Location
- Ecols St., Barangay Commonwealth Quezon City Philippines
- Coordinates: 14°41′56.23″N 121°4′53.86″E﻿ / ﻿14.6989528°N 121.0816278°E

Information
- Other names: Comm-High, Komhay, CHS
- Former names: San Francisco High School - Commonwealth Annex, Don Mariano Marcos High School
- Type: Public National Secondary School, Non-Sectarian
- Motto: Building New Horizons
- Established: July 14, 1986; 39 years ago
- Grades: 7 to 12
- Enrollment: approx. 4000
- Colors: Maroon and White
- Song: Commonwealth Hymn
- Affiliation: Division of City Schools-Quezon City

= Commonwealth High School =

Commonwealth High School is a public high school in Commonwealth, Quezon City, the Philippines.

==Overview==
Commonwealth High School (CHS) is a duly recognized national secondary school of the Division of City Schools in Quezon City.
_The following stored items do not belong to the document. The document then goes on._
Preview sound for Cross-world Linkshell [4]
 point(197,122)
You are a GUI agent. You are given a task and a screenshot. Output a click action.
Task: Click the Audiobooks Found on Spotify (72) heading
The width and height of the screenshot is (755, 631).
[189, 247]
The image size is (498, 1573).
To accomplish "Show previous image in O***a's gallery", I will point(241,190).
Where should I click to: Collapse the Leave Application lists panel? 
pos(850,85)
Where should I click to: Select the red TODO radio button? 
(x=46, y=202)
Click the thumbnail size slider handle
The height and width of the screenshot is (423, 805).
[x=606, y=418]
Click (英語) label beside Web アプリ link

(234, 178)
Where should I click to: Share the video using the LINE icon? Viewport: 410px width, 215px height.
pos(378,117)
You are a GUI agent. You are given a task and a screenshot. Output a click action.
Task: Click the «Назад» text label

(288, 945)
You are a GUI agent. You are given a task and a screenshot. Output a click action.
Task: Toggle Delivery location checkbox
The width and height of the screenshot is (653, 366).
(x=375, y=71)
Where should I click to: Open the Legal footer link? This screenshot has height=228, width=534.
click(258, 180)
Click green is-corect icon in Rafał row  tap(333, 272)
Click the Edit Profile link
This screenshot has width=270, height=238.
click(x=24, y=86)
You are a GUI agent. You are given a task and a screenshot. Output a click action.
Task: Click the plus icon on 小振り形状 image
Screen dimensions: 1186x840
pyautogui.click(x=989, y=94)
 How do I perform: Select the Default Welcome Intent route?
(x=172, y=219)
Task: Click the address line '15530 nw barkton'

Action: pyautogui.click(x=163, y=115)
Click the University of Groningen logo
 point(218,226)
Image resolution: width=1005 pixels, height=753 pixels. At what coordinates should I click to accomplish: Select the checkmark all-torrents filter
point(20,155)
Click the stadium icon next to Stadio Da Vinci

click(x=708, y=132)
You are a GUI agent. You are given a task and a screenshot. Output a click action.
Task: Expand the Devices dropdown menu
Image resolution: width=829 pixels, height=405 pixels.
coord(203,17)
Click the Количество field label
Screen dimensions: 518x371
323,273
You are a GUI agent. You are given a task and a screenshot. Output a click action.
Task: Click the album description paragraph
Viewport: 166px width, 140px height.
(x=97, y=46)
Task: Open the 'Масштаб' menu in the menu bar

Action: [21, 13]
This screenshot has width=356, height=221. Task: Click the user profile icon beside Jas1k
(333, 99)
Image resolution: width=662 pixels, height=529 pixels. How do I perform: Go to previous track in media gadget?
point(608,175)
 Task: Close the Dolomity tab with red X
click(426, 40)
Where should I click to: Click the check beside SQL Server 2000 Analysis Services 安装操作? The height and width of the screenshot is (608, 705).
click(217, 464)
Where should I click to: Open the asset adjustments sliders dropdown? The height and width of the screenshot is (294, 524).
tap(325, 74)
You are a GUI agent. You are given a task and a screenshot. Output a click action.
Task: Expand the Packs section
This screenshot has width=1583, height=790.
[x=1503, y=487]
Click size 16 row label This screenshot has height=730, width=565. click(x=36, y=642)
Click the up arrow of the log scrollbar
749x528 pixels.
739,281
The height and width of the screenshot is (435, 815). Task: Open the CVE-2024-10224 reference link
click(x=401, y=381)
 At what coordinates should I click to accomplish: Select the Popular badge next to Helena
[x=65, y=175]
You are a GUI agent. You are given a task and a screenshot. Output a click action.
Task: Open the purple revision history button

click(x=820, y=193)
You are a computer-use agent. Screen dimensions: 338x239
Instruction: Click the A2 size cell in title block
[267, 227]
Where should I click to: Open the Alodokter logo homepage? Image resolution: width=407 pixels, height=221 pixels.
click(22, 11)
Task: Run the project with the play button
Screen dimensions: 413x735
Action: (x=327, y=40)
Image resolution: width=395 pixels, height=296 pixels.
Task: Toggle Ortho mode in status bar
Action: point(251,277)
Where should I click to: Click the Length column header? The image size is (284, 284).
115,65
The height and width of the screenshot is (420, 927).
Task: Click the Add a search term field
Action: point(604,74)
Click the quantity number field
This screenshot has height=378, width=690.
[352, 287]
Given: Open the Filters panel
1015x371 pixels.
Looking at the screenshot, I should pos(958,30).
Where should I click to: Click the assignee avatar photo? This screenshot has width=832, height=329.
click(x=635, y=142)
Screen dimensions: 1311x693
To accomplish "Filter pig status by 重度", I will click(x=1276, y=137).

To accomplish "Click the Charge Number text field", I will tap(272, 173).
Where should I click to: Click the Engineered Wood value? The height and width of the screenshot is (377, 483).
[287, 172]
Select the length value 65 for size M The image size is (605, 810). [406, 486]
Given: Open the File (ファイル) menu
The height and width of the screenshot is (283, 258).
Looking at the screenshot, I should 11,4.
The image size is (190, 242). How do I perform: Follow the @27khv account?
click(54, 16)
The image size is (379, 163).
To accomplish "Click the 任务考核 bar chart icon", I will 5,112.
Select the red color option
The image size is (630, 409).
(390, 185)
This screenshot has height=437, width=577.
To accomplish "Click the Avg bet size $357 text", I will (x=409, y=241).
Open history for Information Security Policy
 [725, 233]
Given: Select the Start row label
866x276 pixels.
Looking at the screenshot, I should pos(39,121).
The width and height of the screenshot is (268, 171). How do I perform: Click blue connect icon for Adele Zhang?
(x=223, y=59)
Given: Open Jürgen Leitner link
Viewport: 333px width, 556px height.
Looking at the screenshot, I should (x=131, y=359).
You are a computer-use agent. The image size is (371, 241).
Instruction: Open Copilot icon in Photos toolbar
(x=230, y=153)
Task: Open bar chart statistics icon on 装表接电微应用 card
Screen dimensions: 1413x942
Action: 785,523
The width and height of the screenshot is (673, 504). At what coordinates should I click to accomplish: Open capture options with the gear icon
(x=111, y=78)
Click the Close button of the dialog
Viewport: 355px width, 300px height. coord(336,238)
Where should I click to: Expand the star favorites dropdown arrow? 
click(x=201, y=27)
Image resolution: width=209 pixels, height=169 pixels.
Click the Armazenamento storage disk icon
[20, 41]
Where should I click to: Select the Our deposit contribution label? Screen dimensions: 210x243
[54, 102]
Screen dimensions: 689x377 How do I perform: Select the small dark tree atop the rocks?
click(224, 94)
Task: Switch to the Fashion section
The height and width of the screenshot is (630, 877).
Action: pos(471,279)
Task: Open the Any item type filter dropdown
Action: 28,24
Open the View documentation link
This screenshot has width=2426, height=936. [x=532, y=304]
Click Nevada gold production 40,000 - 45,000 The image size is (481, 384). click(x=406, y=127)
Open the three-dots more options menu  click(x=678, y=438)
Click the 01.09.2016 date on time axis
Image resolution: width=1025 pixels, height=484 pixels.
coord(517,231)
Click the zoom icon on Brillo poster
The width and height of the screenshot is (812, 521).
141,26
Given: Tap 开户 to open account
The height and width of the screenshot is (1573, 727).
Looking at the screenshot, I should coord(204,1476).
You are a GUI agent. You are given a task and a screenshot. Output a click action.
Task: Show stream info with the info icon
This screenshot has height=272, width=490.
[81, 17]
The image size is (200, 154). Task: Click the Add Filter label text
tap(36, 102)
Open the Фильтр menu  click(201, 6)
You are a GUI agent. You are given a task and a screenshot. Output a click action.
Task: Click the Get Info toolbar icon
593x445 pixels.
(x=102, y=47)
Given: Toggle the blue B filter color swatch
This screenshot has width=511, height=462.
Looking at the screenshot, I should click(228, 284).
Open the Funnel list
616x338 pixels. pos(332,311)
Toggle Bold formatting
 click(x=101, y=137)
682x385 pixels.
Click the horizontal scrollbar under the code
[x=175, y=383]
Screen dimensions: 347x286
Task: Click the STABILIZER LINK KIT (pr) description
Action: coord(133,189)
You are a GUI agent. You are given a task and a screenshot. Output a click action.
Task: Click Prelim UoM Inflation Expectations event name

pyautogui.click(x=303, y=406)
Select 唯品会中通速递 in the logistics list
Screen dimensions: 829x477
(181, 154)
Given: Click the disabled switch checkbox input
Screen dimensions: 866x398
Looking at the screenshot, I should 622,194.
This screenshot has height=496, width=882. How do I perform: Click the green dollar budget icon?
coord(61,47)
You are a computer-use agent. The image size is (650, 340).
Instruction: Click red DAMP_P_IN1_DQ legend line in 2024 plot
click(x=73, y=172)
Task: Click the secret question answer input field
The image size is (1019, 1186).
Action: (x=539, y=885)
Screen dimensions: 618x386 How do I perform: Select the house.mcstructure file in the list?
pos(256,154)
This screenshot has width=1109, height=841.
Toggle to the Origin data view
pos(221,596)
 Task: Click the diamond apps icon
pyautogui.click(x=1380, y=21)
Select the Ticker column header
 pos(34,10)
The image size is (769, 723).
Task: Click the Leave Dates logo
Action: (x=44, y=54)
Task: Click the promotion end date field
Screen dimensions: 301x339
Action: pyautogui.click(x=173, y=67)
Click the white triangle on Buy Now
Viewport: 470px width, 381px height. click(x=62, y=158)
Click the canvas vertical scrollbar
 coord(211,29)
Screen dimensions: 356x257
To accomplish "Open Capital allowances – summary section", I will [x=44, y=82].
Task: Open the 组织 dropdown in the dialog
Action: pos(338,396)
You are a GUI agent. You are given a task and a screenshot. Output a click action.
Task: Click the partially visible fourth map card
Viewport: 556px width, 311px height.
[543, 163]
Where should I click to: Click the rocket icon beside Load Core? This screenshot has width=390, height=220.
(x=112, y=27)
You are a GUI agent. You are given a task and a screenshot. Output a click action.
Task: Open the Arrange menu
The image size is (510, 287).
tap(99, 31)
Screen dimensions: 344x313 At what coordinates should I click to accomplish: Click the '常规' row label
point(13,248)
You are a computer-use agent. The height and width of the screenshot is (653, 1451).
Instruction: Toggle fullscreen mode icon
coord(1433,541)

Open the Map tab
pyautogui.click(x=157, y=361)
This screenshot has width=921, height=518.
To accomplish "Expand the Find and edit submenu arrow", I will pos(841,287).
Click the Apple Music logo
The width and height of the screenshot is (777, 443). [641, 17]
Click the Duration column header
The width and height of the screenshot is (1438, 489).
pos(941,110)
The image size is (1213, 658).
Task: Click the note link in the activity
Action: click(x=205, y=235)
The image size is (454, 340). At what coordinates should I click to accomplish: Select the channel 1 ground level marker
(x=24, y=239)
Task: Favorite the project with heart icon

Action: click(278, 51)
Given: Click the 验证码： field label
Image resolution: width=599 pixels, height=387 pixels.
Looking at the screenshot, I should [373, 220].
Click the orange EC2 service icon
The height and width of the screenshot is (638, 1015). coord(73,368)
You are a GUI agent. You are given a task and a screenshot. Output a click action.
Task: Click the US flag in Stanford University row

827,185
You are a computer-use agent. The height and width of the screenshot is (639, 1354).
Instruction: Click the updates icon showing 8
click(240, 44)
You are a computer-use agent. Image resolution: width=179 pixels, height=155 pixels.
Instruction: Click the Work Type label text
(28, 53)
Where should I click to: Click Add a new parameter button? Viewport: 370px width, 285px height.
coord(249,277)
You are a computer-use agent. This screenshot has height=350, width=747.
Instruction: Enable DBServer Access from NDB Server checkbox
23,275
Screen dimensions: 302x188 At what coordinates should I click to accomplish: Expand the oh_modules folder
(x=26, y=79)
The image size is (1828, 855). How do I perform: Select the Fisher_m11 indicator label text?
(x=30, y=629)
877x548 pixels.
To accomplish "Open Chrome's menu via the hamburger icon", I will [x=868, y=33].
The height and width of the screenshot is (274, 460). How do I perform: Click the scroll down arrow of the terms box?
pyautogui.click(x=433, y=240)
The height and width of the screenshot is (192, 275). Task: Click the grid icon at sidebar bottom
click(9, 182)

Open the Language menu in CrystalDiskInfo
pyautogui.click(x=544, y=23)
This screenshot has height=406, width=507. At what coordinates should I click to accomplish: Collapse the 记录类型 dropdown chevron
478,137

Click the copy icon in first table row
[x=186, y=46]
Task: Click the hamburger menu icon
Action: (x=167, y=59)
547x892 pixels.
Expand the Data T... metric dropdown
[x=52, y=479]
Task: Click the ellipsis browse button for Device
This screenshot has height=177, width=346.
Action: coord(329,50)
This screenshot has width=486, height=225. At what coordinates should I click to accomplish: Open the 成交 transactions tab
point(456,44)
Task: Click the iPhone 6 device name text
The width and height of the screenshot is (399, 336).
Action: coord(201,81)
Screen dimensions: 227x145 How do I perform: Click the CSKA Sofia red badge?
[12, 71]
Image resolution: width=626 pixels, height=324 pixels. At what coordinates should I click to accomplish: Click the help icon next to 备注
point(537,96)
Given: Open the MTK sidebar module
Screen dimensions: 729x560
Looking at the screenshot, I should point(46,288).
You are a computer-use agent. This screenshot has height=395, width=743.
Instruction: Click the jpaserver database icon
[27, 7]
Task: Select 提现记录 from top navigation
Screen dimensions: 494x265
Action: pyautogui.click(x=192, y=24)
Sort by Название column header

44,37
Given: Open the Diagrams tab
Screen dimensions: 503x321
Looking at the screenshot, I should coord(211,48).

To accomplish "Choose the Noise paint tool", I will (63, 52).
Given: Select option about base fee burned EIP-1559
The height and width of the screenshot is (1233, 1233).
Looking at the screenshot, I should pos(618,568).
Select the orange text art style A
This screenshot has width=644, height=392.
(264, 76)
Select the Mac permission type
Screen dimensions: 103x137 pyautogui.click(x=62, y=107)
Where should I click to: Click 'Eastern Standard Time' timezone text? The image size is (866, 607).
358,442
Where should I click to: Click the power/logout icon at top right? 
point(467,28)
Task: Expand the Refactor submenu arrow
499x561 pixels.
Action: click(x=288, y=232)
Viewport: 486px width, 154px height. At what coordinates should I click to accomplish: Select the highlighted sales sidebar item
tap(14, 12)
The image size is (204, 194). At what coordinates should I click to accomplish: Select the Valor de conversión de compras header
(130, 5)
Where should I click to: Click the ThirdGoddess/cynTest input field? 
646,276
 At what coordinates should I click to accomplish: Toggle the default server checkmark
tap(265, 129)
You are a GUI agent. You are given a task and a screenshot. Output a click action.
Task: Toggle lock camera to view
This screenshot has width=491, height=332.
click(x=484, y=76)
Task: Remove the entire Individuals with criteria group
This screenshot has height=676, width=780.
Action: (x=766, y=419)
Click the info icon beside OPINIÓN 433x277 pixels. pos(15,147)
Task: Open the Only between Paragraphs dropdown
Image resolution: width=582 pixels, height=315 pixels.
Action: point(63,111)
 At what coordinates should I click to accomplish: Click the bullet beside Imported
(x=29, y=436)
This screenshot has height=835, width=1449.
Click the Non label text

Since 1986, it has served at least four barangays, providing equal opportunities to quality education.

==History==
The school's history began on July 14, 1986, when the first secondary school in Barangay Commonwealth was inaugurated. Classes were held in an improvised room or cubicles in the chapel with student population of over 800.

In March 1988 the school was moved to a temporary site – a part of Doña Juana Elementary School in Barangay Holy Spirit, Quezon City. The school was housed in a four-room pre-fabricated structure, built by the city government and in a two-room structure built through the assistance of the Chinese Chamber of Commerce.

On June 20, 1991, SFHS – Commonwealth Annex was finally transferred to a 1.7-hectare lot located at Ecols Street, Barangay Commonwealth, Quezon City.

In June 1995, the school gained its independence from its mother school and finally named Commonwealth High School. It was also then called Don Mariano Marcos High School.